**Problem description**: Output the entries exactly. Start at the first line, finish with the line containing "Given: Open a new tab with the square icon", and omit the pictures.

[[ Materials provided open ]]

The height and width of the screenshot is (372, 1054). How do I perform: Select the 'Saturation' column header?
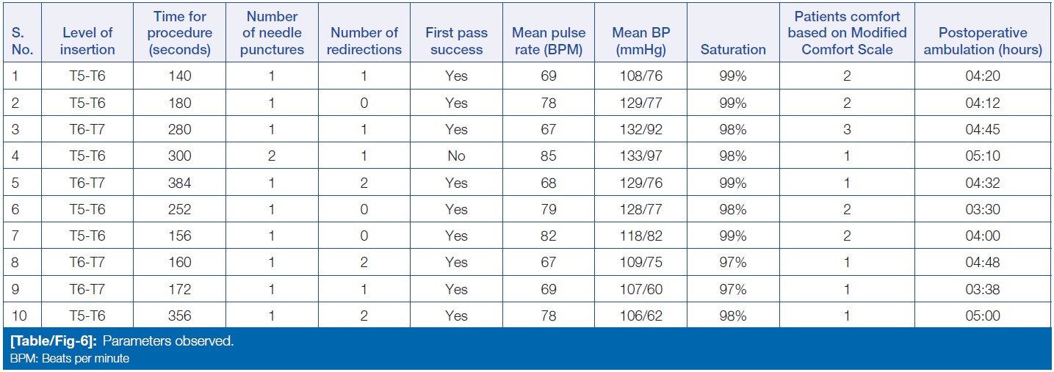[733, 50]
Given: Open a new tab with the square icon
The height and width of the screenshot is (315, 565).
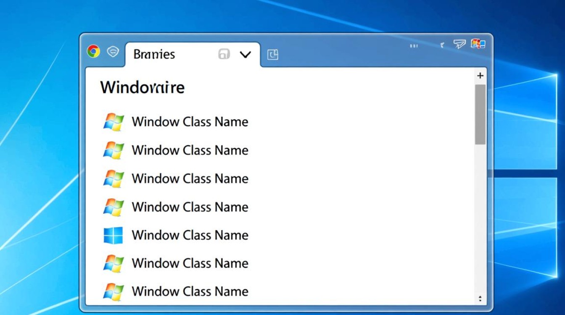Looking at the screenshot, I should tap(273, 55).
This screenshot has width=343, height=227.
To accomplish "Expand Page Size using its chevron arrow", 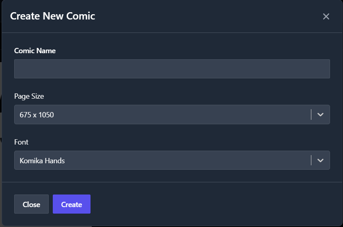I will point(320,115).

[[ Materials provided closed ]]

**Response for this exercise**:
The height and width of the screenshot is (372, 1054). How do I perform: Select the 'Saturation' column header?
[733, 50]
Given: Open a new tab with the square icon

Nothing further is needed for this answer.